Table 3 shows that antibiotic activity of amikacin, kanamycin and gentamicin was better in the presence of the essential oils. P. amboinicus potentialized the antibiotic activity of all drugs against all strains tested. P. ornatus did not interfere with the amikacin effect against E. coli (ATCC 25922). The same response was observed with gentamicin against B. cereus (ATCC 33018). A synergistic effect between P. barbatus and aminoglycosides was observed.

Table 3: MIC values of aminoglycosides in the presence and absence of essential oils.

Essential oils may interact with and affect the plasma membrane, interfering with respiratory chain activity and energy production [8, 40]. The mechanisms by which essential oils can inhibit microorganisms involve different modes of action and in part may be due to their hydrophobicity [41]. Some research works show that essential oils (Lantana camara, Melaleuca leucadendron, and Ocimum gratissimum) demonstrated synergism with antibiotics by direct contact [42].

Components of essential oils as thymol and carvacrol may act as membrane permeabilizers, enhancing the intake of antibiotics [43]. Impairment of bacterial enzyme systems may also be a potential mechanism of action [44].

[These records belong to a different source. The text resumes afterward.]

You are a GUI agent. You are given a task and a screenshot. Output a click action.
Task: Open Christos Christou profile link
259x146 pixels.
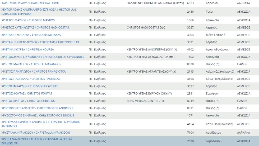coord(28,101)
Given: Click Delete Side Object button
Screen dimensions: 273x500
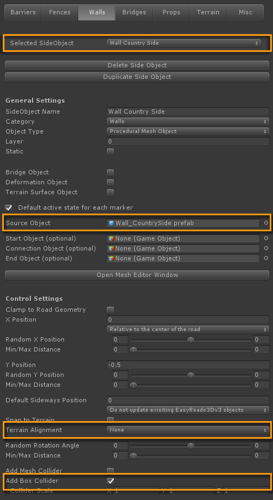Looking at the screenshot, I should tap(137, 65).
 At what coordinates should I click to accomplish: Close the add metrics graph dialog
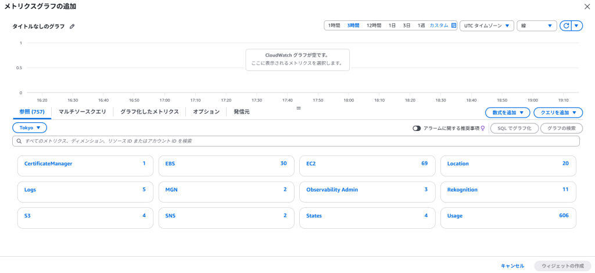pos(586,6)
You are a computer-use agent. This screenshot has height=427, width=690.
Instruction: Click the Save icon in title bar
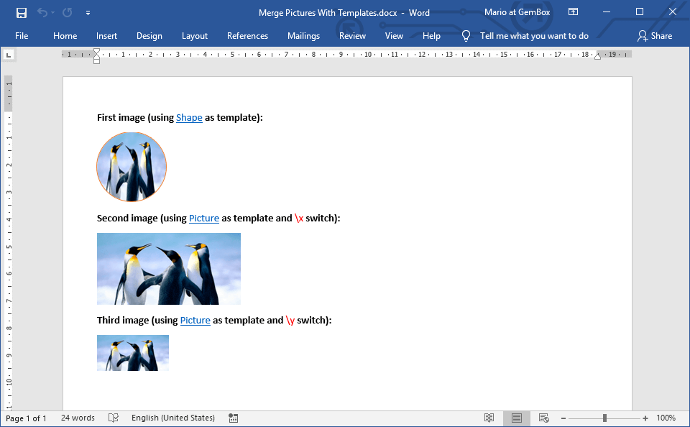point(21,12)
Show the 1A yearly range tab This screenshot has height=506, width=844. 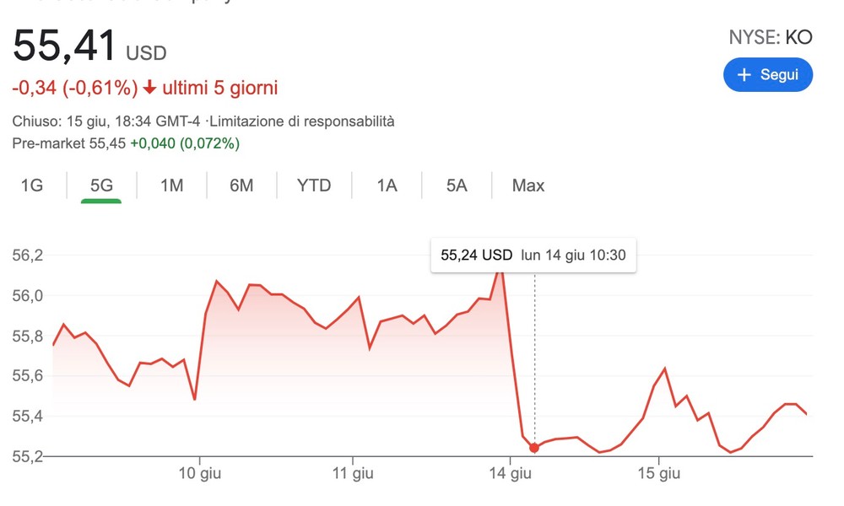(387, 186)
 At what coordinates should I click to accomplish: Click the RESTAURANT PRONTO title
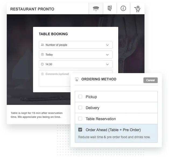point(32,9)
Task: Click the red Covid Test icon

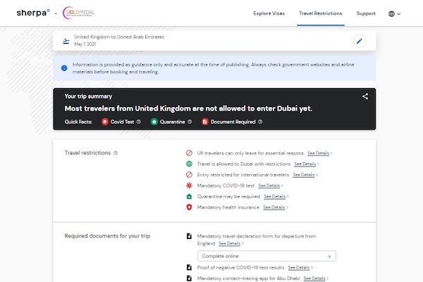Action: tap(104, 121)
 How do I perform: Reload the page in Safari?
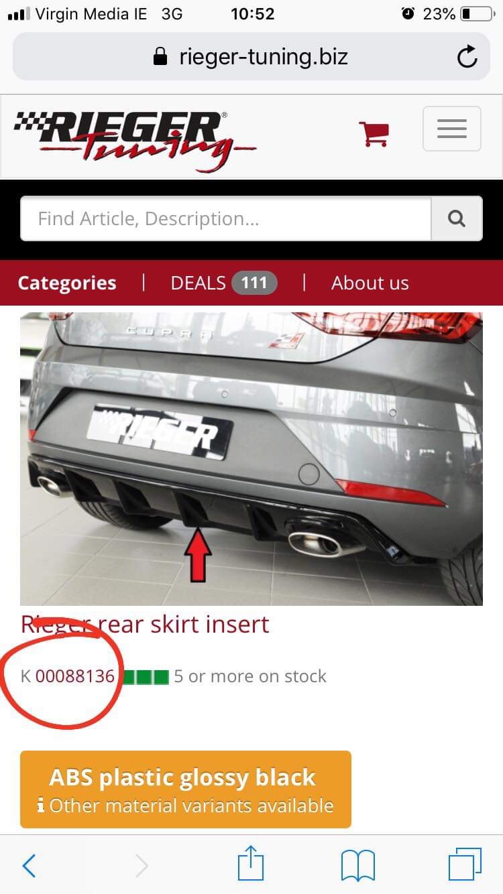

In this way, this report represents the first report regarding the modulatory activity of essential oils from Plectranthus species. Others works indicated different antibiotics combinations tested in vitro and clinically applied; however, combinations between natural products and synthetic drugs have been less published [45]. The results obtained here suggest that the essential oils from Plectranthus species can suppress the growth of Gram-positive and Gram-negative bacteria and they could be a source of metabolites with antibacterial modifying activity to be used as adjuvants to antibiotic therapy against these pathogens. So research should be stimulated to identify more natural compounds with synergistic behavior.

4. Conclusion

The results of this study suggest that the chemical components of essential oils of the Plectranthus genus can suppress the growth of Gram-positive and Gram-negative pathogenic bacteria. Especially for large amount of phenolic compounds such as thymol, carvacrol, and eugenol, this can modify the activity of antibiotics and therefore be used as adjuncts to antibiotic therapy against these pathogens. Thus, the search for natural compounds with antimicrobial activity and behavior is necessary for synergistic emergency control and treatment of diseases.